[Start Recorded information]
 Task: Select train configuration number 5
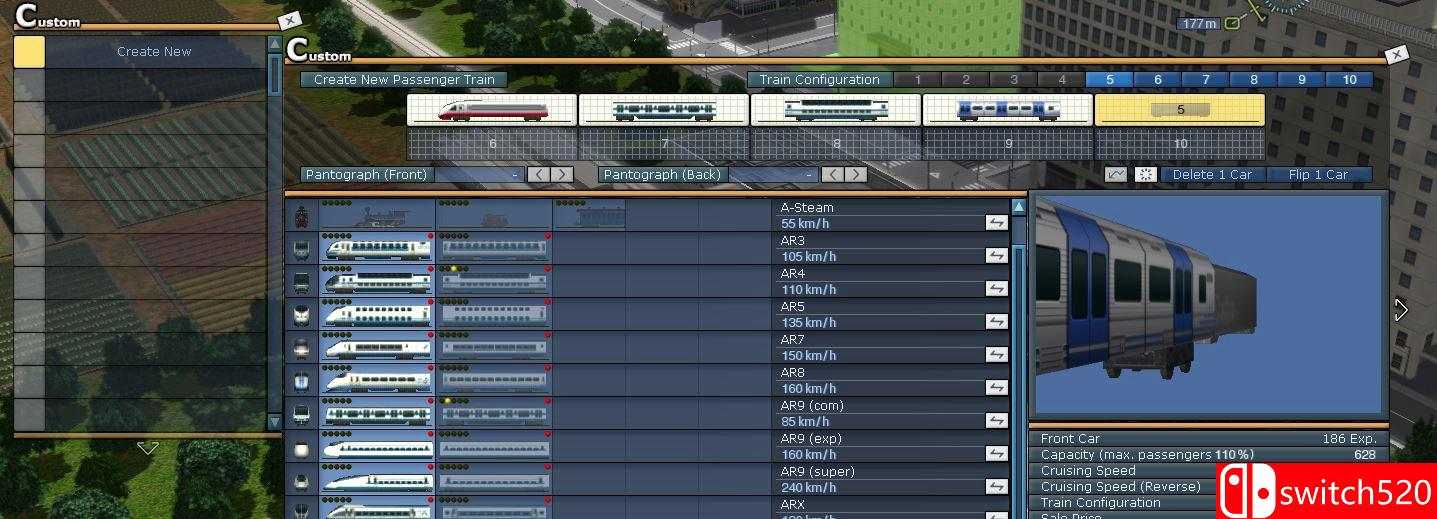coord(1110,80)
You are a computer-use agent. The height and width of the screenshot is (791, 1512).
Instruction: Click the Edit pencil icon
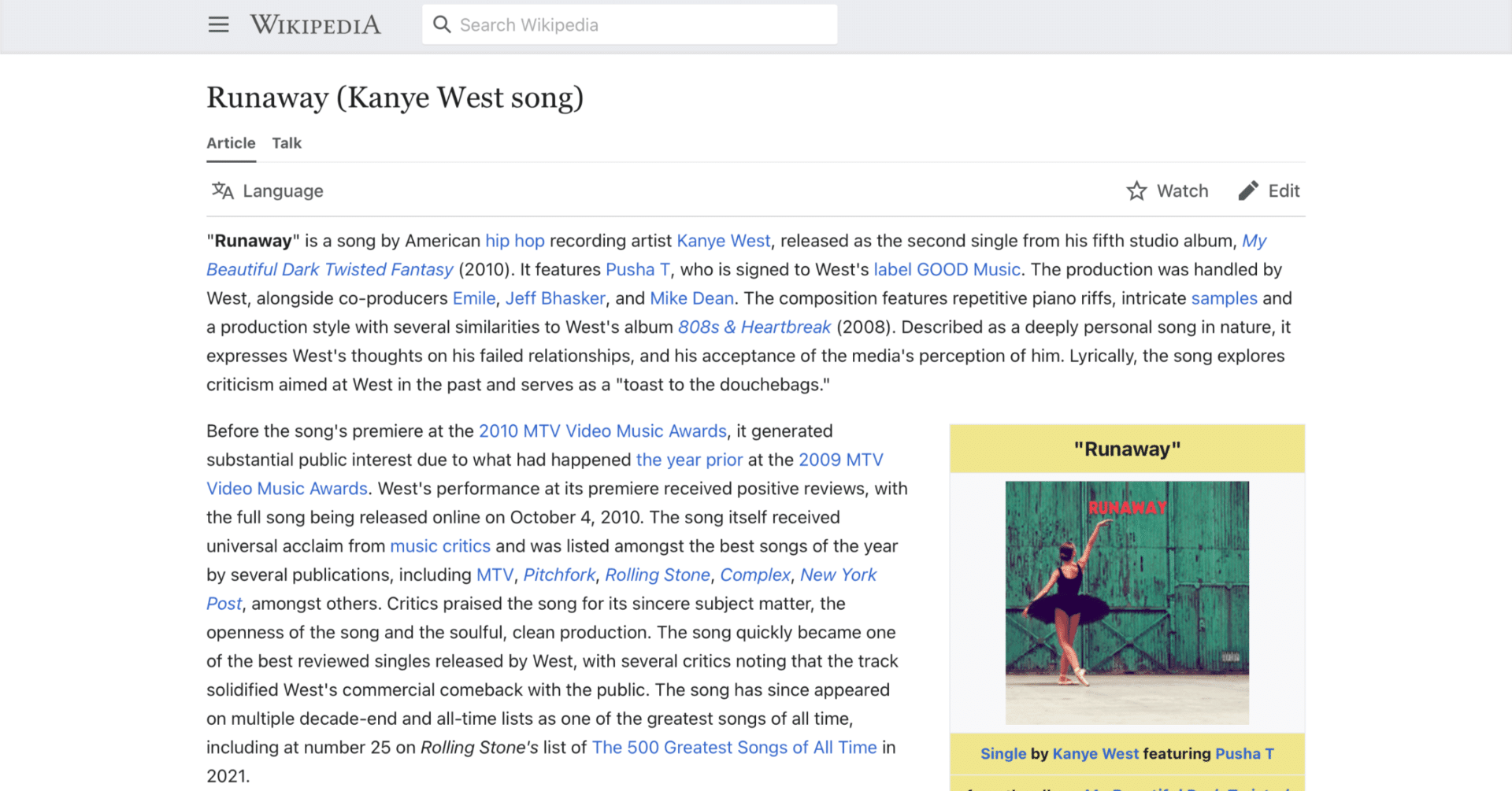coord(1247,190)
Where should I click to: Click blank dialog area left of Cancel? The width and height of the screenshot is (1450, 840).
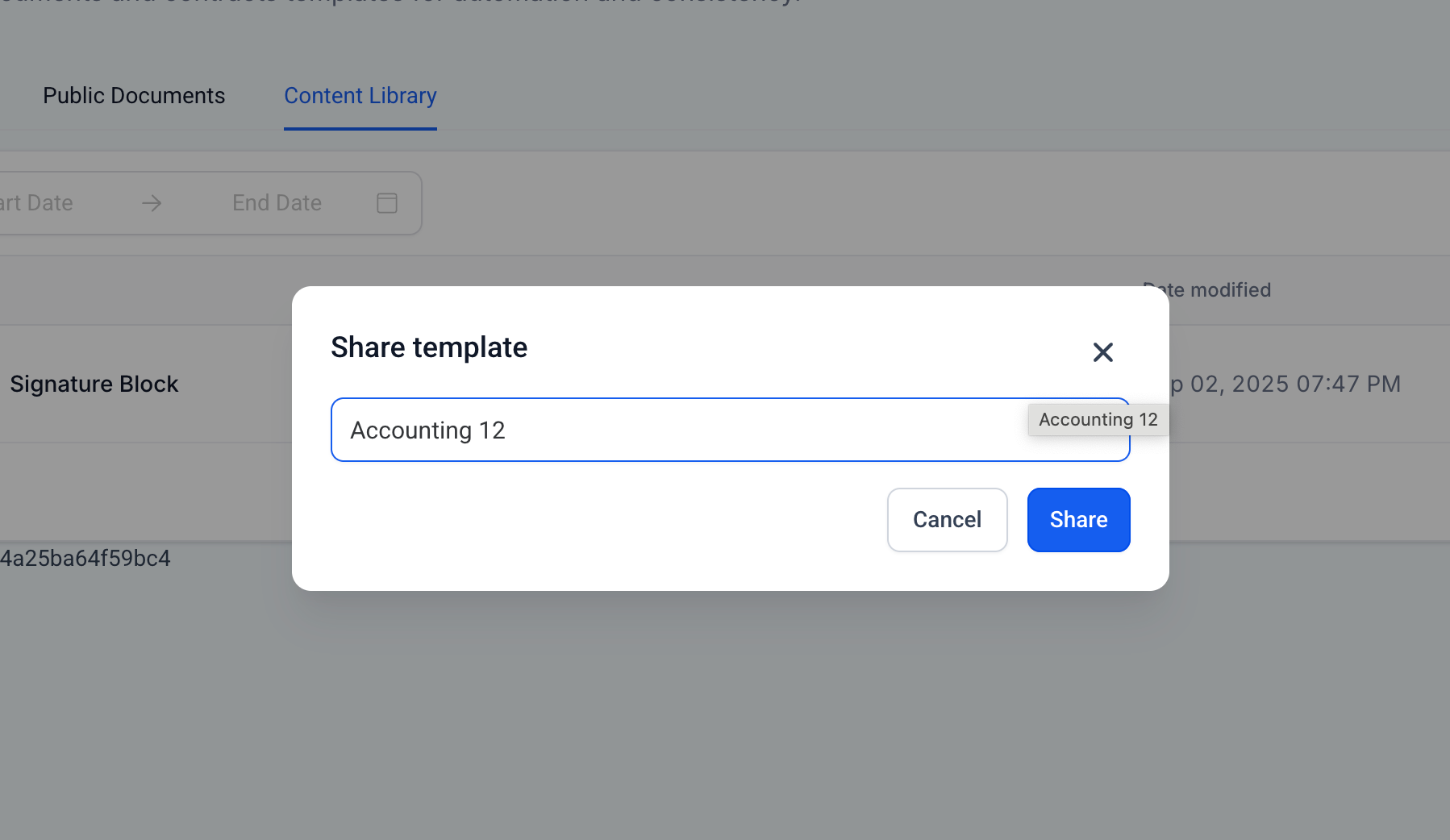tap(605, 520)
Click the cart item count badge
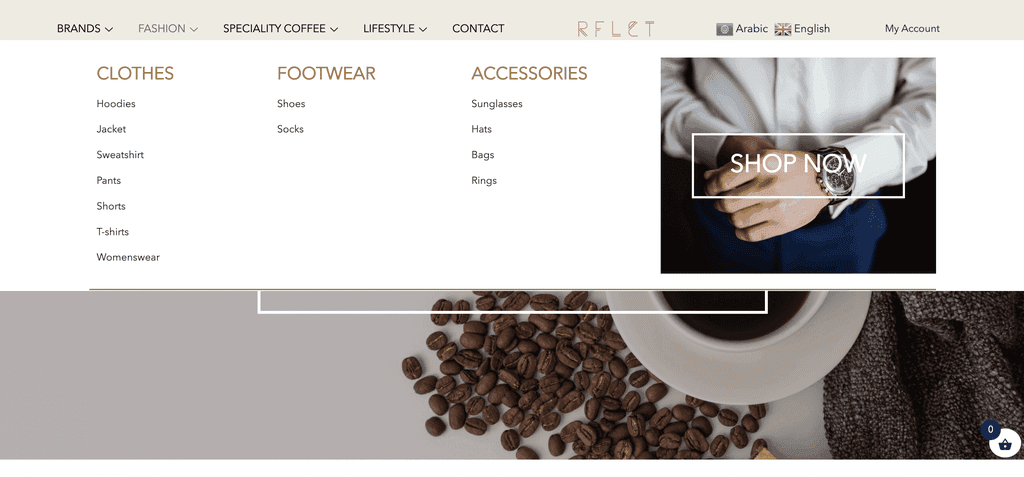This screenshot has height=477, width=1024. click(x=990, y=429)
[End Recorded information]
The exercise: Reproduce every one of the rows above word for word, omitting the pictures.

Exercise solution:
 Task: Select train configuration number 5
coord(1110,80)
You are a computer-use agent. The height and width of the screenshot is (791, 1512).
Instruction: Click the Edit pencil icon
coord(1247,190)
Where should I click to: Click blank dialog area left of Cancel? The width and height of the screenshot is (1450, 840).
tap(605, 520)
Click the cart item count badge
This screenshot has height=477, width=1024. click(x=990, y=429)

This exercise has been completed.